Genetic variants of ZNF746 and the level of plasma Parkin, PINK1, and ZNF746 proteins in patients with Parkinson's disease

Abstract

The occurrence of Parkinson's disease (PD) is influenced by a combination of genetic and environmental factors. Genetic variants of PARK2 (PRKN), PARK6 (PINK1), ZNF746, and their protein products are considered parameters related to the occurrence and development of PD. There is an interplay between Parkin, PINK1, and ZNF746 proteins. Inactivation of Parkin or PINK1 proteins results in elevated levels of the neurotoxic ZNF746 protein and loss of dopaminergic neurons. The objective of this study was to investigate the genetic variations in ZNF746 and the levels of Parkin, PINK1, and ZNF746 proteins in both PD patients and controls within the Polish population. The study included 125 controls and 100 PD patients. Genetic variants were analyzed using PCR-HRM and sequencing. The concentration of Parkin, PINK1, and ZNF746 proteins in plasma was determined by ELISA. The presence of three new genetic variants of ZNF746, chr7:149492883 G>A, ch7:149492890 G>A, ch7:149492694 G>A was demonstrated and the occurrence of ZNF746 c.473 G>A and ch7:149492754 A>G (rs191173107) was confirmed in Polish subjects.

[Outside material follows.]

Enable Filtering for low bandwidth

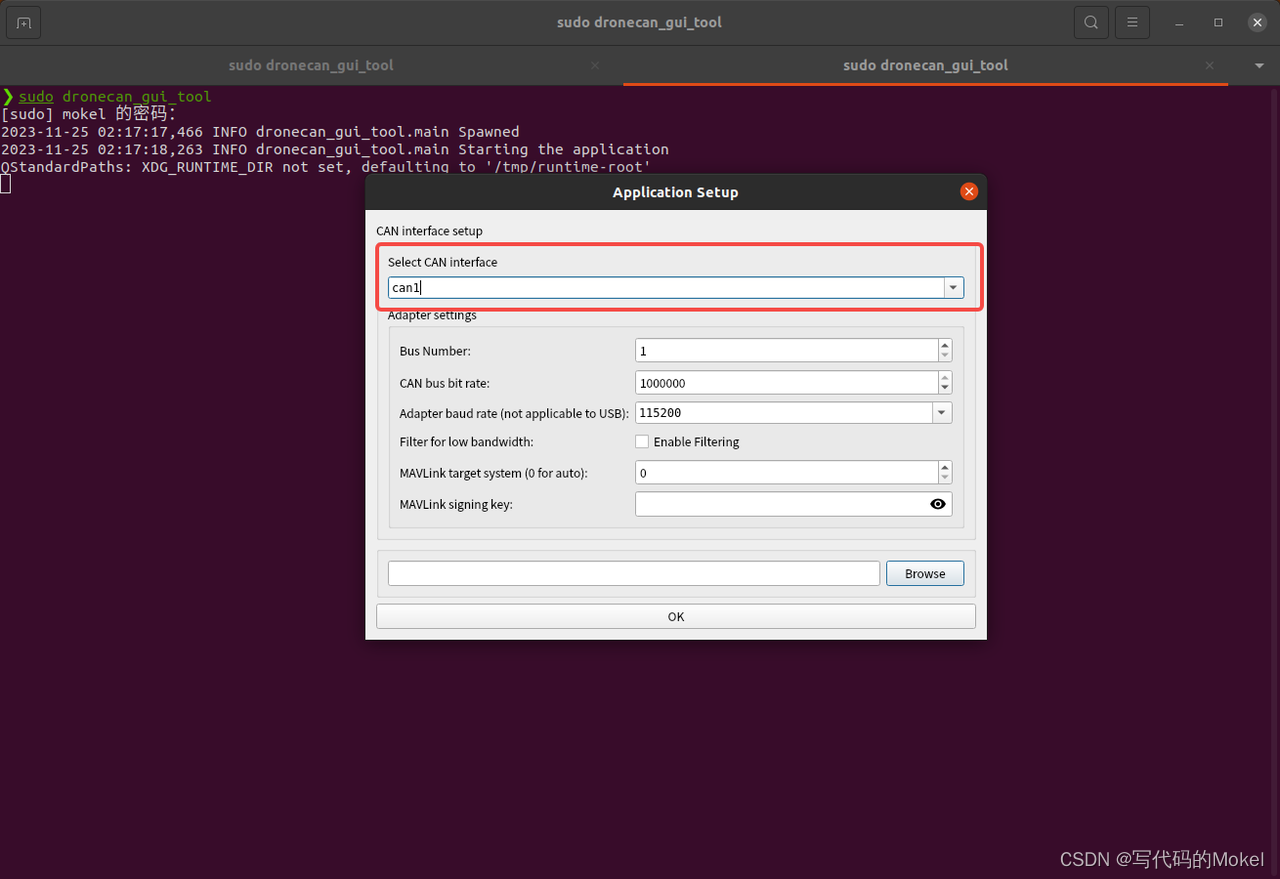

There was a significant decrease in Parkin concentration (p < 0.05) observed in PD patients when compared to controls. Reduced levels of Parkin were correlated with a significant rise in the concentration of ZNF746 (p < 0.05) in PD patients when compared with controls. PINK1 protein exhibited no notable alterations in concentration, except in patients who carried the heterozygous ZNF746 variant at ch7:149492694 G>A. The study of ZNF746 variants combined with the assessment of levels of Parkin, PINK1, and ZNF746 proteins provides fresh insights into our understanding of PD pathogenesis.